Social media may facilitate this process in a way that was not possible in the past. Though social media can function as a contributing factor, on a deeper level youth engagement must be grounded in a stable education system. Funding for education and training should not be made a victim of the policy of austerity. Reducing education spending and access to education, which has occurred in several European countries since the economic downturn, only serves to damage the long-term employment prospects of young people. Further, education systems must adapt to current labour market needs. There is a sense in many European countries that the education system is failing young people because of the sharp disconnect between education and labour markets.
Though some harsh measurements need to be taken, it is still possible to avoid reinforcing the tensions already evident between different groups in society. Any major policy response to youth unemployment should have the support of all relevant stakeholders. Radical reforms cannot be divisive or perceived as partisan if they are to address the uncertainty and insecurity that Europe’s youth is currently experiencing. Further, solving Europe’s youth crisis must not come at the cost of intergenerational conflict. Older workers are also vulnerable and this is particularly true at a time of rapid technological advances. However, older workers bring a wealth of experience and expertise to the workplace, and this deserves to be recognised.
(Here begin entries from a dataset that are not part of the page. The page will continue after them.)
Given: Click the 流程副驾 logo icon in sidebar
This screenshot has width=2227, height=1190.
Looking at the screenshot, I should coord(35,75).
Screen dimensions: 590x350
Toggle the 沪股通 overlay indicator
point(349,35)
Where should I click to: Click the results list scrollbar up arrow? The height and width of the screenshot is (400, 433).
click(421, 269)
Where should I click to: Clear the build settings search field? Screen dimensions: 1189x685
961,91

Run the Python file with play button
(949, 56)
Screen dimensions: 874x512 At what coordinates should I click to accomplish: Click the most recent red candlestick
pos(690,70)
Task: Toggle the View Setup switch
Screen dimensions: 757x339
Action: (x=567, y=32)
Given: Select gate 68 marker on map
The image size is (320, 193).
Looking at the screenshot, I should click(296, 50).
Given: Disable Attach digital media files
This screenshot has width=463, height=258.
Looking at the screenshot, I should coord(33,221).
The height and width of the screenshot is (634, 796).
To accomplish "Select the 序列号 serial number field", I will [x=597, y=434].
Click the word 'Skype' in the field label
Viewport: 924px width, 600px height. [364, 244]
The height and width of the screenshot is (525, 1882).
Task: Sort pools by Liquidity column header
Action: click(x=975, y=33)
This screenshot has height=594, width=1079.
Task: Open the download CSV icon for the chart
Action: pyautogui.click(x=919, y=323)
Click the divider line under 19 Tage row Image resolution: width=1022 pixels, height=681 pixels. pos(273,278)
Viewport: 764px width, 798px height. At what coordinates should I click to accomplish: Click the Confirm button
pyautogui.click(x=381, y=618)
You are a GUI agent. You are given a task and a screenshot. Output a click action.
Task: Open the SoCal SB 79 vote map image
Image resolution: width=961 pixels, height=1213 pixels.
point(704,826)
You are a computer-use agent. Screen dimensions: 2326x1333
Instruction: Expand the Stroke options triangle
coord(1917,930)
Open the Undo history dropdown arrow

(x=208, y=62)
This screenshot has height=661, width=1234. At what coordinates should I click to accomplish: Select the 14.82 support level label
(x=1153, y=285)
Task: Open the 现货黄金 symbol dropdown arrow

Policy-makers at European and national level have in recent months increased their focus on the problems of young people and increased their use of the language of crisis, but they must now put their rhetoric into action. The young people of today are the decision-makers of tomorrow. The long-term sustainability of democracy and social cohesion therefore demands the engagement and participation of young people in the democratic process. However, young people are experiencing a general crisis of trust and values. Failure to act now is likely to entrench the anxiety and disillusionment of many of Europe’s young people, which will be very difficult to reverse. We must therefore go much further than what has already been done in order to ensure the future of Europe.